Sólo en una ocasión me topé con una persona que me reconoció por una de esas fotos. Fue, como no, durante mi ingreso en el psiquiátrico de San Humbértigo. Diego Coscarelli, argentino pero con la locuacidad de un finlandés, llevaba días observándome hasta que un día se decidió y me dijo:

—Yo te conozco.

Sabiendo de su origen esperé a que se explayara, pero como permaneció en silencio, tuve que arrancarle las palabras: me explicó que hacía años, en una excursión al palacio de la Aljafería en Zaragoza, se hizo una foto con sus amigos pero que al revelarla todos quedaron eclipsados por un joven que, detrás de ellos, hacía como que fumaba pero sin portar ningún cigarrillo: por supuesto era yo. Tamaña casualidad me hizo mucha ilusión, alargué mi mano pero no me la estrechó.

—Yo nunca saludo.

Esta vez decidí no obligarle a explicarme el porqué, pero sí le hablé de mi teoría de que nos gusta ser vistos, y al ponerle el ejemplo de saludar a los aviones, su tez se tornó lívida:

—Es por eso por lo que nunca saludo—segundos de silencio.
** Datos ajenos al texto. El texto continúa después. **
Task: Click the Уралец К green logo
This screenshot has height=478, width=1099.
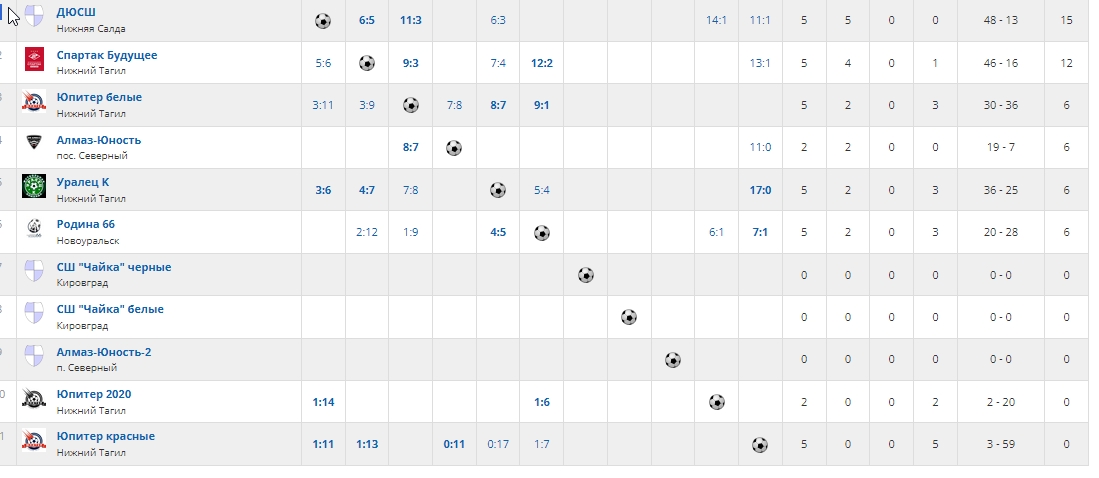Action: (x=34, y=187)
—Ostras, Coscarelli, pues esto me lo tienes que explicar sí o sí.

A base de monosílabos, acabó contándome su historia. Él había sido un niño feliz y parlanchín y, como todos los chavales, saludaba a todo aeroplano que le sobrevolara con la ilusión de que le viera desde el cielo. Harto de que ningún avión tocara el claxon o le hiciera luces, un día, al pasar uno le gritó:

—¡Así te estrelles, boludo, qué te costaba responder al saludo, maleducado!
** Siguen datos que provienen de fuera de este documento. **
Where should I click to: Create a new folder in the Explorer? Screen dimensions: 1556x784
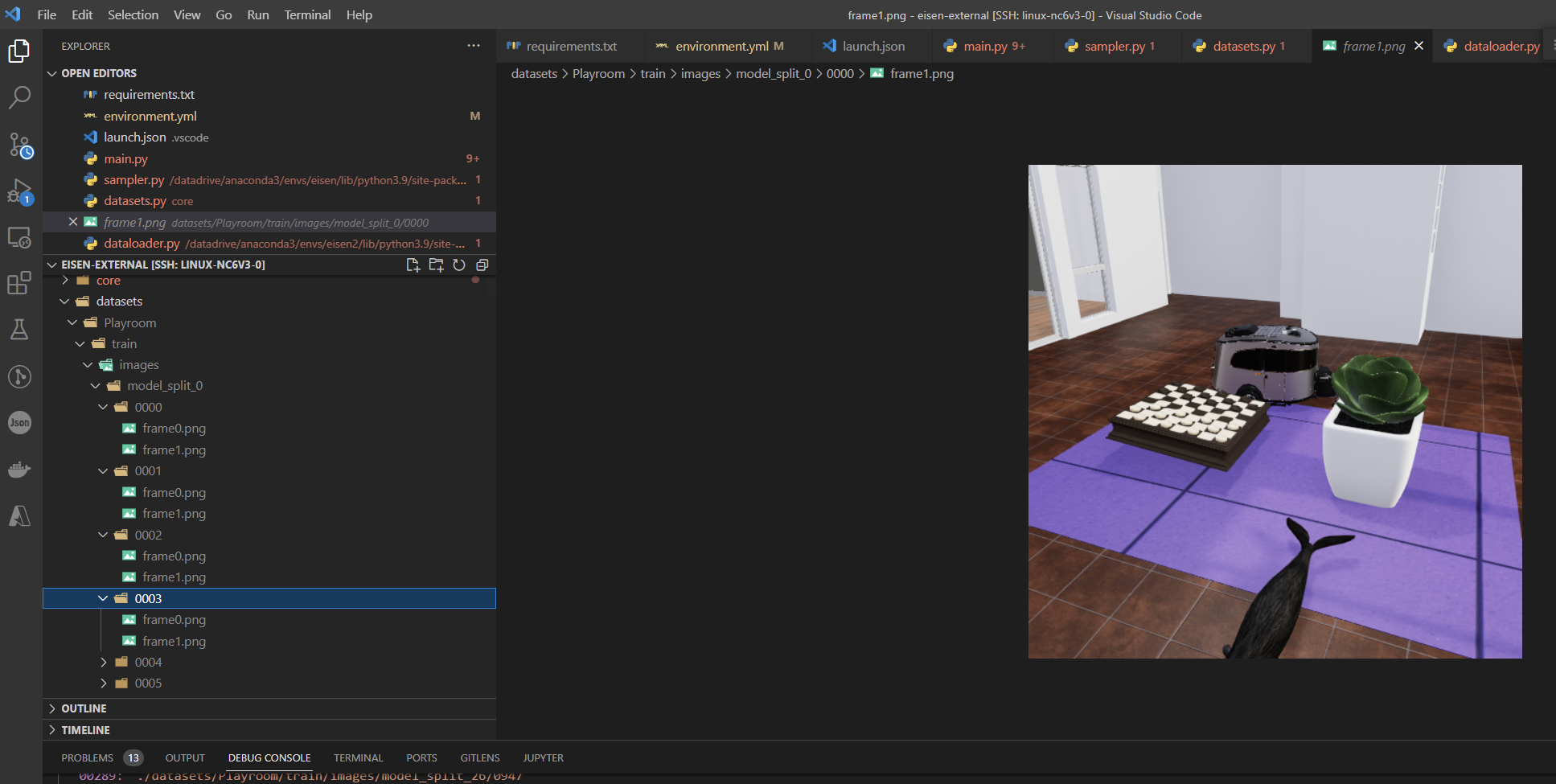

Ese reactor era el vuelo 571 de la Fuerza Aérea Uruguaya, era el 13 de octubre de 1972, poco después se estrellaba en la cordillera de los Andes, y los supervivientes acabarían devorando los cadáveres de sus compañeros para poder sobrevivir. Coscarelli siempre se responsabilizó de ese accidente y decidió que algo así nunca más volvería a pasar si, sencillamente, él no volviera a saludar a nadie.

Han pasado meses desde esa conversación, a mí me dieron el alta y ahora estoy en casa pensando en ello porque he escuchado pasar un avión. ¿No es demasiada casualidad? ¿Qué probabilidades había de que me encontrara en un psiquiátrico a alguien a quien troleado su foto? ¿De verdad un niño había maldecido un vuelo chárter y provocado un accidente? ¿No es todo demasiada casualidad? ¿No será que, al igual que Lepisma sospecha que estoy dibujando cómics sobre ella, yo no estoy empezando a sospechar que alguien está escribiendo sobre mÍ? ¿Y si no soy más que un personaje en una ficción absurda? Yo que sé, si yo sólo quería escribir la lista de la compra, empiezo a pensar, y me lío, me lio…

…nesas.

Magdalenas.

Ensaimadas. (3)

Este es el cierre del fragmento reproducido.